Copy the listing below with "timestamp" replaced by "time label" and everything else left unchanged.

— start of ENTRIES PROVIDED —

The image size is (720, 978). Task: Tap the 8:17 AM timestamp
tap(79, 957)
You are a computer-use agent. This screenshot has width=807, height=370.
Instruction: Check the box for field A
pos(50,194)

— end of ENTRIES PROVIDED —

— ANSWER TO THIS PROBLEM —
The image size is (720, 978). Task: Tap the 8:17 AM time label
tap(79, 957)
You are a computer-use agent. This screenshot has width=807, height=370.
Instruction: Check the box for field A
pos(50,194)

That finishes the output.